STATED TASK » Reproduce all of the lines below, swapping every "dropdown" for "drop-down" and leaving everything else unchanged.
-- begin DATA LISTING --
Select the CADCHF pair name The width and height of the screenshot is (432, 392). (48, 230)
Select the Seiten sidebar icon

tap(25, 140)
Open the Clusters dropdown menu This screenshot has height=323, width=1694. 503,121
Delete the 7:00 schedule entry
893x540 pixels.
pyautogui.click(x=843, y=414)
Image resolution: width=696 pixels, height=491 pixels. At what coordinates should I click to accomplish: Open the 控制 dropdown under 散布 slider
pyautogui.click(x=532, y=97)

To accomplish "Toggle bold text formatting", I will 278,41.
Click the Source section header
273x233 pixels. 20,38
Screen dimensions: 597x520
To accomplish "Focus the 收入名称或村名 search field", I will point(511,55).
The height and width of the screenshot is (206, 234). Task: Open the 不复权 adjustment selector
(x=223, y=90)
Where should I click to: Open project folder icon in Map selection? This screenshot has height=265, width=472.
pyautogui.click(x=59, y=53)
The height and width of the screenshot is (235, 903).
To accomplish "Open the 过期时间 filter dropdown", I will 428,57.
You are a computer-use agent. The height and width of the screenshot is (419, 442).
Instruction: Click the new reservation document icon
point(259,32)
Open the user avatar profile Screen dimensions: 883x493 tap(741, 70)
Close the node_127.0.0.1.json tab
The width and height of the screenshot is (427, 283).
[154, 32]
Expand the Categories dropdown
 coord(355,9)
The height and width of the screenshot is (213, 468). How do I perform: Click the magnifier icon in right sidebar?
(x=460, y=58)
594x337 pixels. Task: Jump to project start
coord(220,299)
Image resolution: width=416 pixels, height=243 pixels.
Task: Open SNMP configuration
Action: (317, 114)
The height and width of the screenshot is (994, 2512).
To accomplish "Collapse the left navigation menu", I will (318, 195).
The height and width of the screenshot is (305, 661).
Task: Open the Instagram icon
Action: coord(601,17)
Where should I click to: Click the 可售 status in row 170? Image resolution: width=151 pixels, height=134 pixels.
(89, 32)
-- end DATA LISTING --
WRITTEN ANSWER »
Select the CADCHF pair name The width and height of the screenshot is (432, 392). (48, 230)
Select the Seiten sidebar icon

tap(25, 140)
Open the Clusters drop-down menu This screenshot has height=323, width=1694. 503,121
Delete the 7:00 schedule entry
893x540 pixels.
pyautogui.click(x=843, y=414)
Image resolution: width=696 pixels, height=491 pixels. At what coordinates should I click to accomplish: Open the 控制 drop-down under 散布 slider
pyautogui.click(x=532, y=97)

To accomplish "Toggle bold text formatting", I will 278,41.
Click the Source section header
273x233 pixels. 20,38
Screen dimensions: 597x520
To accomplish "Focus the 收入名称或村名 search field", I will point(511,55).
The height and width of the screenshot is (206, 234). Task: Open the 不复权 adjustment selector
(x=223, y=90)
Where should I click to: Open project folder icon in Map selection? This screenshot has height=265, width=472.
pyautogui.click(x=59, y=53)
The height and width of the screenshot is (235, 903).
To accomplish "Open the 过期时间 filter drop-down", I will 428,57.
You are a computer-use agent. The height and width of the screenshot is (419, 442).
Instruction: Click the new reservation document icon
point(259,32)
Open the user avatar profile Screen dimensions: 883x493 tap(741, 70)
Close the node_127.0.0.1.json tab
The width and height of the screenshot is (427, 283).
[154, 32]
Expand the Categories drop-down
 coord(355,9)
The height and width of the screenshot is (213, 468). How do I perform: Click the magnifier icon in right sidebar?
(x=460, y=58)
594x337 pixels. Task: Jump to project start
coord(220,299)
Image resolution: width=416 pixels, height=243 pixels.
Task: Open SNMP configuration
Action: (317, 114)
The height and width of the screenshot is (994, 2512).
To accomplish "Collapse the left navigation menu", I will (318, 195).
The height and width of the screenshot is (305, 661).
Task: Open the Instagram icon
Action: coord(601,17)
Where should I click to: Click the 可售 status in row 170? Image resolution: width=151 pixels, height=134 pixels.
(89, 32)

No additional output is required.